◆ TEXT SHOWN
----
A generally accepted, verified, proven, fundamental law of nature. A principle captures a cause-and-effect relation about the workings of the world that has been tested and verified through the scientific method. The law of demand, law of increasing opportunity cost, and law of diminishing marginal utility are three fundamental (and extremely important) economic principles.

Principles form the structural foundation of the theories used in economic analysis. As a house is constructed from concrete, lumber, and nails, a theory is constructed from principles. To be a fundamental law of nature, a principle must capture a cause-and-effect relation about the workings of the real world. One example of a fundamental law is something like: If demand price rises, quantity demanded falls. The scientific method is the process of building theories by identifying and verifying these fundamental laws of nature.
----
◆ GIVEN TASK 1
Reproduce verbatim the part of the records that opens with the line containing "Click Toronto's large score of 3" and continues through the end of the records.

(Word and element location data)
----
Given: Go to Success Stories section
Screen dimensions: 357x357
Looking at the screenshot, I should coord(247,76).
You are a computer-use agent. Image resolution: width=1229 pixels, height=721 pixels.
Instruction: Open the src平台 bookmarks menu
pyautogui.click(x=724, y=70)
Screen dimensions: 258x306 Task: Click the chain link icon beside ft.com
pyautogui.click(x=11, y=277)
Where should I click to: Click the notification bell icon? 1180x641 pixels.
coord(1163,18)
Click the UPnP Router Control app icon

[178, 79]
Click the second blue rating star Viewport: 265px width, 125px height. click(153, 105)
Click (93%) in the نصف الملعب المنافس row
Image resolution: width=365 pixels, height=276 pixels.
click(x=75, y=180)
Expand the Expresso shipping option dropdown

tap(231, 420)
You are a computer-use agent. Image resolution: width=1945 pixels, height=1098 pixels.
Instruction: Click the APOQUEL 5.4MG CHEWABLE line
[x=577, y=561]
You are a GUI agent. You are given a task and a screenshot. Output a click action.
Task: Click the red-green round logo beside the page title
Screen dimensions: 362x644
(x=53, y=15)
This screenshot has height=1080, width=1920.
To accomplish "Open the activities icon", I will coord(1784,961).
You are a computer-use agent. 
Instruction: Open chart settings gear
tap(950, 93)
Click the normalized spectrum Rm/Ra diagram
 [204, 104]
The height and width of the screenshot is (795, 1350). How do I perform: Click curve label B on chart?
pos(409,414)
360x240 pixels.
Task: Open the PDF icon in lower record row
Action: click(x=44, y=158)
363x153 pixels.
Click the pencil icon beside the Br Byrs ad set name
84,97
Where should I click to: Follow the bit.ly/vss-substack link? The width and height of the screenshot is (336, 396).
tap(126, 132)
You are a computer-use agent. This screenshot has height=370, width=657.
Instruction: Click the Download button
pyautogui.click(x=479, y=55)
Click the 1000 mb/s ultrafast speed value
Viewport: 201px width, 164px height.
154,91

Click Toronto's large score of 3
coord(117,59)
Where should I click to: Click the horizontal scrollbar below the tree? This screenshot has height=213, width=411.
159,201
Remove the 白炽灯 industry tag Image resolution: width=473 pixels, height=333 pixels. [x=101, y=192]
----
◆ GIVEN TASK 2
Quote the part of the passage on economic principles that opens with the words containing "A generally accepted, verified, proven, fundamental" and closes with "important) economic principles.".

◆ WRITTEN REPLY 1
Click Toronto's large score of 3
coord(117,59)
Where should I click to: Click the horizontal scrollbar below the tree? This screenshot has height=213, width=411.
159,201
Remove the 白炽灯 industry tag Image resolution: width=473 pixels, height=333 pixels. [x=101, y=192]

◆ WRITTEN REPLY 2
A generally accepted, verified, proven, fundamental law of nature. A principle captures a cause-and-effect relation about the workings of the world that has been tested and verified through the scientific method. The law of demand, law of increasing opportunity cost, and law of diminishing marginal utility are three fundamental (and extremely important) economic principles.